The task: Please take the lines from the one holding "This screenshot has width=722, height=535." through the one holding "You are a computer-use agent. The width" in the data below and copy them exactly.

(Data extracted from a collection)
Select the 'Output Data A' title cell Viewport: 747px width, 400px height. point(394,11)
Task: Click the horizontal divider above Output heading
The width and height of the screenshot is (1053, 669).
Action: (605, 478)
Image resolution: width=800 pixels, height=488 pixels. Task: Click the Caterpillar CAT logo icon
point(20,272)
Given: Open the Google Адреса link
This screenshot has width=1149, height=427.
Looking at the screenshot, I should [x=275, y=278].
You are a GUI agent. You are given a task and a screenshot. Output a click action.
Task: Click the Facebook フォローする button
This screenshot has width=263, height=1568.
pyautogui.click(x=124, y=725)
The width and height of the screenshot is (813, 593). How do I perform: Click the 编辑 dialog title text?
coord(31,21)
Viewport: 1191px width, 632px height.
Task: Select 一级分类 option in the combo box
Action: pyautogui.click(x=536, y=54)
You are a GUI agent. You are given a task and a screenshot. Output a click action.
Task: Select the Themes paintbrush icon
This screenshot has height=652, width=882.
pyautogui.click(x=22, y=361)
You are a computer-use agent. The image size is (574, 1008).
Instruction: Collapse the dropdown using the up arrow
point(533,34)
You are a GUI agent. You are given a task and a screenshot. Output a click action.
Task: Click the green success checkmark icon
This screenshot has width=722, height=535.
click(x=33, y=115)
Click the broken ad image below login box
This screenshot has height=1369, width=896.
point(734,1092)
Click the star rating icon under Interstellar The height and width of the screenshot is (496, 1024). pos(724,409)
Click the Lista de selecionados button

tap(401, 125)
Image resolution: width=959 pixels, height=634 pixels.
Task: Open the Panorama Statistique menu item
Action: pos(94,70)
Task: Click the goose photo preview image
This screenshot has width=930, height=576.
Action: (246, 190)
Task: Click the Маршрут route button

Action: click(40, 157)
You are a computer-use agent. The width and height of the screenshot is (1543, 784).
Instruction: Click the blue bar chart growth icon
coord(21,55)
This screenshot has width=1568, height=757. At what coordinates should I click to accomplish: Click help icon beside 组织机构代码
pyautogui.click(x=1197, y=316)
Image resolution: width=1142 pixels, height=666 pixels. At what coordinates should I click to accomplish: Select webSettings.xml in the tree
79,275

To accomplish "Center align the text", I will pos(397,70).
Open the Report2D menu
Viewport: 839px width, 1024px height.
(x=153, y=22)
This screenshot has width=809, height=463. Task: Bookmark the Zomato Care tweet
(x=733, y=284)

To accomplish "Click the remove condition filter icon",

Exercise solution:
This screenshot has width=722, height=535.
click(x=33, y=115)
Click the broken ad image below login box
This screenshot has height=1369, width=896.
point(734,1092)
Click the star rating icon under Interstellar The height and width of the screenshot is (496, 1024). pos(724,409)
Click the Lista de selecionados button

tap(401, 125)
Image resolution: width=959 pixels, height=634 pixels.
Task: Open the Panorama Statistique menu item
Action: pos(94,70)
Task: Click the goose photo preview image
This screenshot has width=930, height=576.
Action: (246, 190)
Task: Click the Маршрут route button

Action: click(40, 157)
You are a computer-use agent. The width and height of the screenshot is (1543, 784).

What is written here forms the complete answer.